O que a escala de Liberalismo mede
As dez afirmações giram em torno de uma relação só: a sua com regras que não foi você quem escreveu. Elas perguntam por tradição, por autoridade, por saber se um arranjo antigo merece novo exame. O que nenhuma pergunta é a que conclusão você chegou. Duas pessoas que não concordam em nada de concreto param no mesmo ponto, porque o que entra na conta é a postura diante da regra.

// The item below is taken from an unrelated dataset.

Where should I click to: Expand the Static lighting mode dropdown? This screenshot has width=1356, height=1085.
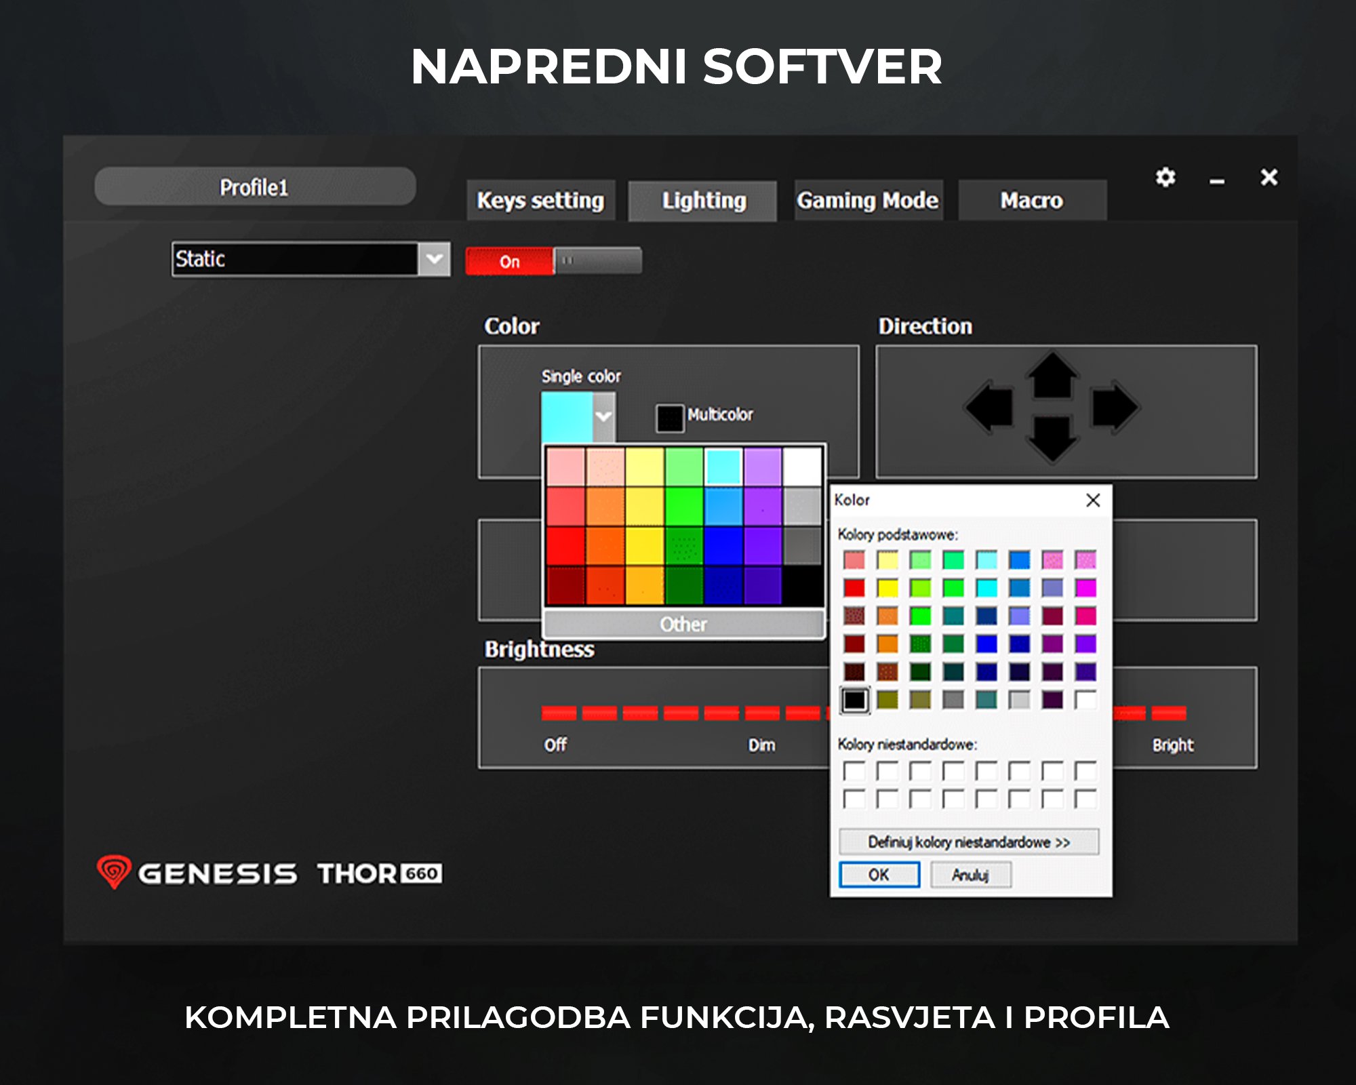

A faceta mora na abertura à experiência, o domínio do apetite pelo que não é familiar. A Imaginação aponta esse apetite para dentro, os Interesses Artísticos para a beleza, o Espírito Aventureiro para lugares de fora. O Liberalismo aponta para as normas e cuida desse pedaço quase sozinho: com o resto do próprio domínio ele marca 0,34, o segundo vínculo mais frouxo entre faceta e família no teste.
O nome pede um parágrafo. Liberalismo aqui é termo de pesquisa de personalidade, cunhado bem antes dos partidos de hoje, e em cada país a palavra chega com outra bagagem. O trabalho dela dentro do inventário é o mesmo da Ansiedade ou da Modéstia: apontar uma tendência medida, nunca um grupo ao qual alguém pertence. Quem lê a nota como filiação lê o que não foi perguntado.
Na literatura esta escala aparece sobretudo sob o rótulo Valores, o mais exato dos dois nomes, e textos antigos falam em não convencionalidade. Os itens usados aqui saem do acervo público que Johnson editou a partir do IPIP, e nenhum questionário comercial entra nisso.